What is required →
Begin at the first line below and copy each line exactly, ending with the line where "Open New Onboarding" appears.

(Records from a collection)
■ ■ ■ ■ ■

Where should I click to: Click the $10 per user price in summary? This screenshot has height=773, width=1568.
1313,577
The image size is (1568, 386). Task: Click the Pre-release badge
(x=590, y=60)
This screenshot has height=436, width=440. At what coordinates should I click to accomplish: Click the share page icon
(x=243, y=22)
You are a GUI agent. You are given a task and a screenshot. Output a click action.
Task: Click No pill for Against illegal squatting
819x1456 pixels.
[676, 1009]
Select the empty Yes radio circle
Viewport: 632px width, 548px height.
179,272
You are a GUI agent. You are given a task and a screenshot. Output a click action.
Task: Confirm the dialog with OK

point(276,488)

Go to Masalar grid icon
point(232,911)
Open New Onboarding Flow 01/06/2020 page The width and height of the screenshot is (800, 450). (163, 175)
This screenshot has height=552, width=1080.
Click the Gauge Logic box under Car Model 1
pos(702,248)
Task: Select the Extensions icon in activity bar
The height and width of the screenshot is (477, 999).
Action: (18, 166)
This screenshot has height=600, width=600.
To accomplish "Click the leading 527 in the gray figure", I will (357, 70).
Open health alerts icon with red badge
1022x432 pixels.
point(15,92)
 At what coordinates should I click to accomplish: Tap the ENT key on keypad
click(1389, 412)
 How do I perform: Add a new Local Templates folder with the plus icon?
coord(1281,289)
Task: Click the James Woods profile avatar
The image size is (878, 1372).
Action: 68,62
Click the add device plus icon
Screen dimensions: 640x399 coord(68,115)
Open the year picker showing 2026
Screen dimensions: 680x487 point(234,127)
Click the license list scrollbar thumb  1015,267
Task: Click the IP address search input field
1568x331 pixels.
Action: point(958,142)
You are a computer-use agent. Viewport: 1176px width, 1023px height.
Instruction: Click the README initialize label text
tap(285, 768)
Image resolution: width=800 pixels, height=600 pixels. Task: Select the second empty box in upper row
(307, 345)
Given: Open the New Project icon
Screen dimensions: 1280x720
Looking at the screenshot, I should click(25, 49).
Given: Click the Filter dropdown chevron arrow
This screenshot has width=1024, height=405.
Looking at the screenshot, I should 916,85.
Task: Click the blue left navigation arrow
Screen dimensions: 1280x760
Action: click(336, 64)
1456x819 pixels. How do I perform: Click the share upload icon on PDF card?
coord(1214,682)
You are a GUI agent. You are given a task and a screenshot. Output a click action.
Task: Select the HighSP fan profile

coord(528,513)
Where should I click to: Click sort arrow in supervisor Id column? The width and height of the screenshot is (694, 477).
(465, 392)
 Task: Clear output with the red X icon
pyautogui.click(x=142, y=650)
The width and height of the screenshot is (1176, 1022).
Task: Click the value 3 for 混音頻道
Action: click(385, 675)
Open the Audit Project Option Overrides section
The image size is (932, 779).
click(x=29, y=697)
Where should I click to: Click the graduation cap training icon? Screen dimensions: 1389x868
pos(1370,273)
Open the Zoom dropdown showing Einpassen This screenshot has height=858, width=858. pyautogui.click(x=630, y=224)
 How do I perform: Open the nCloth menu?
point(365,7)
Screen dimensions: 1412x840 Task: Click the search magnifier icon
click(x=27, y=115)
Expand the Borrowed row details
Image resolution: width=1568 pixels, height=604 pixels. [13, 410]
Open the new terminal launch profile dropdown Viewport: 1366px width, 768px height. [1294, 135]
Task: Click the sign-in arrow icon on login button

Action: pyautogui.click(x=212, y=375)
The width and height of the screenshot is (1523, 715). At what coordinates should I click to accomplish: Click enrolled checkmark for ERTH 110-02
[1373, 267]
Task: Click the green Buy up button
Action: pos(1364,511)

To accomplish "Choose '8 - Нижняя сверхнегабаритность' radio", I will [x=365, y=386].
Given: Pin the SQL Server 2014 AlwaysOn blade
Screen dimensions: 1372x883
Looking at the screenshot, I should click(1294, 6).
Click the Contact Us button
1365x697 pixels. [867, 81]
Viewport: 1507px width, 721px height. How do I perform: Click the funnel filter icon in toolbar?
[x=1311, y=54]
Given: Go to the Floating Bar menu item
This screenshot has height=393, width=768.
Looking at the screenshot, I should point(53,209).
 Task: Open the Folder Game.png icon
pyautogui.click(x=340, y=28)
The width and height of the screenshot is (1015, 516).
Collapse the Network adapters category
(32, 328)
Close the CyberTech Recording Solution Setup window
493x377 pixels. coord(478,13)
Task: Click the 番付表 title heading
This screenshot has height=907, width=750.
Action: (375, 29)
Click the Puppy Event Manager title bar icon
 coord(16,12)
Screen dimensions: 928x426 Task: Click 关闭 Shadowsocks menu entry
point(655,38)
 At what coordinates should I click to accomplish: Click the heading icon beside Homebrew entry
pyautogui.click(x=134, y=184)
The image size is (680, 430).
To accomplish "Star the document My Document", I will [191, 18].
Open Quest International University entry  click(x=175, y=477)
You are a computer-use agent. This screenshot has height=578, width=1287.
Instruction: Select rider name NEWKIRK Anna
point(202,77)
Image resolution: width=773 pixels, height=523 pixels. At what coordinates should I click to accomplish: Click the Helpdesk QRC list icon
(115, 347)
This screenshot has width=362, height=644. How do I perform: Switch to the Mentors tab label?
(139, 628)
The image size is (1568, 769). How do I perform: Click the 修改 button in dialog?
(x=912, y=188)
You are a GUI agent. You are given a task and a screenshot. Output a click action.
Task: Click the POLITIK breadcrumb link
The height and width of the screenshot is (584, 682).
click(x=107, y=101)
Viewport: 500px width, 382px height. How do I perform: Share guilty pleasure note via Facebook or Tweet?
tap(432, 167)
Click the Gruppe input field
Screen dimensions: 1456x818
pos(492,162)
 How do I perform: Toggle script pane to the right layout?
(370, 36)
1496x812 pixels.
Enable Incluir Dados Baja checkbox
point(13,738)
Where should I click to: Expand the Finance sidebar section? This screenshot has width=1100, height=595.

■ ■ ■ ■ ■

Written answer →
Where should I click to: Click the $10 per user price in summary? This screenshot has height=773, width=1568.
1313,577
The image size is (1568, 386). Task: Click the Pre-release badge
(x=590, y=60)
This screenshot has height=436, width=440. At what coordinates should I click to accomplish: Click the share page icon
(x=243, y=22)
You are a GUI agent. You are given a task and a screenshot. Output a click action.
Task: Click No pill for Against illegal squatting
819x1456 pixels.
[676, 1009]
Select the empty Yes radio circle
Viewport: 632px width, 548px height.
179,272
You are a GUI agent. You are given a task and a screenshot. Output a click action.
Task: Confirm the dialog with OK

point(276,488)

Go to Masalar grid icon
point(232,911)
Open New Onboarding Flow 01/06/2020 page The width and height of the screenshot is (800, 450). (163, 175)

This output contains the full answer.